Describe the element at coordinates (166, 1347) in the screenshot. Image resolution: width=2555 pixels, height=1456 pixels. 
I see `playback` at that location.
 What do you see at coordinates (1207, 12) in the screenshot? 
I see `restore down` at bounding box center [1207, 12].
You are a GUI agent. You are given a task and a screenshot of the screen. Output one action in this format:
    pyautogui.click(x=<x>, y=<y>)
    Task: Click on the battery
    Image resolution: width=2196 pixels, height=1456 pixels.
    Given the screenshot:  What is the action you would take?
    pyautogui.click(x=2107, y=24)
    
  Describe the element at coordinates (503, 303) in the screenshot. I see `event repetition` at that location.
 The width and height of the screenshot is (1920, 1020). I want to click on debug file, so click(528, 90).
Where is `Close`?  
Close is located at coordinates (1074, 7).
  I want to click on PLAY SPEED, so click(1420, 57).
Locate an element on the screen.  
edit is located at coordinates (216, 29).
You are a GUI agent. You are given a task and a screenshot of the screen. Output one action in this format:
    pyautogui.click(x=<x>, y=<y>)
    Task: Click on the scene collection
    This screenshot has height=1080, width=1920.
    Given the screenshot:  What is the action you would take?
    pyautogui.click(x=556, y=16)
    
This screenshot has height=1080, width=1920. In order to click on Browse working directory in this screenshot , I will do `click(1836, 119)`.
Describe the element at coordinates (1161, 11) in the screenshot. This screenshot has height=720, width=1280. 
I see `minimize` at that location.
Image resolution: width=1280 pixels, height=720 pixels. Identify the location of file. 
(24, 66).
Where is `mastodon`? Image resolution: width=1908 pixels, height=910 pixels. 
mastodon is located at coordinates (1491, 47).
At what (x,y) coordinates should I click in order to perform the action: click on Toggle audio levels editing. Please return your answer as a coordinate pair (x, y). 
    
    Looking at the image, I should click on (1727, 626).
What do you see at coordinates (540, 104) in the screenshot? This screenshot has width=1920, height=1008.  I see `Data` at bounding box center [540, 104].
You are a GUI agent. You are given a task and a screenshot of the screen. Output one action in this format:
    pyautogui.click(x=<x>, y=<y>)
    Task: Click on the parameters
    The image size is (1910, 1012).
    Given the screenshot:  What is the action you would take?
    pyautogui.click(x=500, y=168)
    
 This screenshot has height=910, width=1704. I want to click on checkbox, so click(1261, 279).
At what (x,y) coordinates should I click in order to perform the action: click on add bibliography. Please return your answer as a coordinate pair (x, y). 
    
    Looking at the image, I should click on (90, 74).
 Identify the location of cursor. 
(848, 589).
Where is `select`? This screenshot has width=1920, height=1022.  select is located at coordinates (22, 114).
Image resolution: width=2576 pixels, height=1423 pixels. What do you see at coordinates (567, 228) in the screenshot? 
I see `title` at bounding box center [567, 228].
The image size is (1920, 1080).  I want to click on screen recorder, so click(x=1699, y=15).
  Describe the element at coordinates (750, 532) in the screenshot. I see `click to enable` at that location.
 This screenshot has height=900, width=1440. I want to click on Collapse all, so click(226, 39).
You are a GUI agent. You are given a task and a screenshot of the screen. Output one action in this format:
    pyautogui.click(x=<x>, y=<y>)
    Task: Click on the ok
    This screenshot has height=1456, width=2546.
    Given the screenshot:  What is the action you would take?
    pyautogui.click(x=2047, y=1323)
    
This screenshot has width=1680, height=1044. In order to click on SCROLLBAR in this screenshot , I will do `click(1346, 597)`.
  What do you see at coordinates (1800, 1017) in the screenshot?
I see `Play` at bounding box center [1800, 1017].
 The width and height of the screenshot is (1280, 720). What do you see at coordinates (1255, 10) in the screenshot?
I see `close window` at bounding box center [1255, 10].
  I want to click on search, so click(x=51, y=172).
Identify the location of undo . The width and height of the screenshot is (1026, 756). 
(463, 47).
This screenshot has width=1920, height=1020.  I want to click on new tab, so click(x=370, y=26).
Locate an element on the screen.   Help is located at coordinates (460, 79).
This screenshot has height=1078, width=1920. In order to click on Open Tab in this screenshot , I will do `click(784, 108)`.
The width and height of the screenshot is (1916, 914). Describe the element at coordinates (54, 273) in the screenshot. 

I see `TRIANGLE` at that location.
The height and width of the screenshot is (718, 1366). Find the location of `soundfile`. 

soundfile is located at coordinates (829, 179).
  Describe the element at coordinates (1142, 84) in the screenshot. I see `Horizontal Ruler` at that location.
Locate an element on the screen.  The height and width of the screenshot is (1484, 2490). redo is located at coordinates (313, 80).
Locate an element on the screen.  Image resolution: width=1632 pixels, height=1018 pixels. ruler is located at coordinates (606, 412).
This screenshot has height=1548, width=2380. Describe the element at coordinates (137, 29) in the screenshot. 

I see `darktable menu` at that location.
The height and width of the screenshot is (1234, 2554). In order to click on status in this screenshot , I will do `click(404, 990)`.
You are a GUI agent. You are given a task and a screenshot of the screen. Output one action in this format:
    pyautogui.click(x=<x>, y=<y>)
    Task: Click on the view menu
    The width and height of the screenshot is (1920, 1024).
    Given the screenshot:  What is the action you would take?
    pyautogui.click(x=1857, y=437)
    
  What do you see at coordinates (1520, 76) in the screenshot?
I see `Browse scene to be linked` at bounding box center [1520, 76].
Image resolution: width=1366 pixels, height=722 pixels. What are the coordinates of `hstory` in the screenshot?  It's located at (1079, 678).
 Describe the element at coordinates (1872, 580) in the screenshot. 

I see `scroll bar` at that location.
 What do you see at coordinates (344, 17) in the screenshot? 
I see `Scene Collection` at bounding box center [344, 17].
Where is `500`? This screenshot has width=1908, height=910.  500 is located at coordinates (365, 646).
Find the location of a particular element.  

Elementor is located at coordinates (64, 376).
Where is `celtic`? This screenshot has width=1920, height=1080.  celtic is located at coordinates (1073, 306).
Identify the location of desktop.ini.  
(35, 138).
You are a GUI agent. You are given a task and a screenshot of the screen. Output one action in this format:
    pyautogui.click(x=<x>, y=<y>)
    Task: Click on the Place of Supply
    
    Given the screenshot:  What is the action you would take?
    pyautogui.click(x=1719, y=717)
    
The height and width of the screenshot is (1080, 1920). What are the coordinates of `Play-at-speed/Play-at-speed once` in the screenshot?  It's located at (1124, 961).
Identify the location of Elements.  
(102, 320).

════════

Copy verbatim the stretch of records from the line containing "I want to click on search, so" through the line containing "The height and width of the screenshot is (1234, 2554).".

◆ **Exercise output**:
  I want to click on search, so click(x=51, y=172).
Identify the location of undo . The width and height of the screenshot is (1026, 756). 
(463, 47).
This screenshot has width=1920, height=1020.  I want to click on new tab, so click(x=370, y=26).
Locate an element on the screen.   Help is located at coordinates (460, 79).
This screenshot has height=1078, width=1920. In order to click on Open Tab in this screenshot , I will do `click(784, 108)`.
The width and height of the screenshot is (1916, 914). Describe the element at coordinates (54, 273) in the screenshot. 

I see `TRIANGLE` at that location.
The height and width of the screenshot is (718, 1366). Find the location of `soundfile`. 

soundfile is located at coordinates (829, 179).
  Describe the element at coordinates (1142, 84) in the screenshot. I see `Horizontal Ruler` at that location.
Locate an element on the screen.  The height and width of the screenshot is (1484, 2490). redo is located at coordinates (313, 80).
Locate an element on the screen.  Image resolution: width=1632 pixels, height=1018 pixels. ruler is located at coordinates (606, 412).
This screenshot has height=1548, width=2380. Describe the element at coordinates (137, 29) in the screenshot. 

I see `darktable menu` at that location.
The height and width of the screenshot is (1234, 2554). In order to click on status in this screenshot , I will do `click(404, 990)`.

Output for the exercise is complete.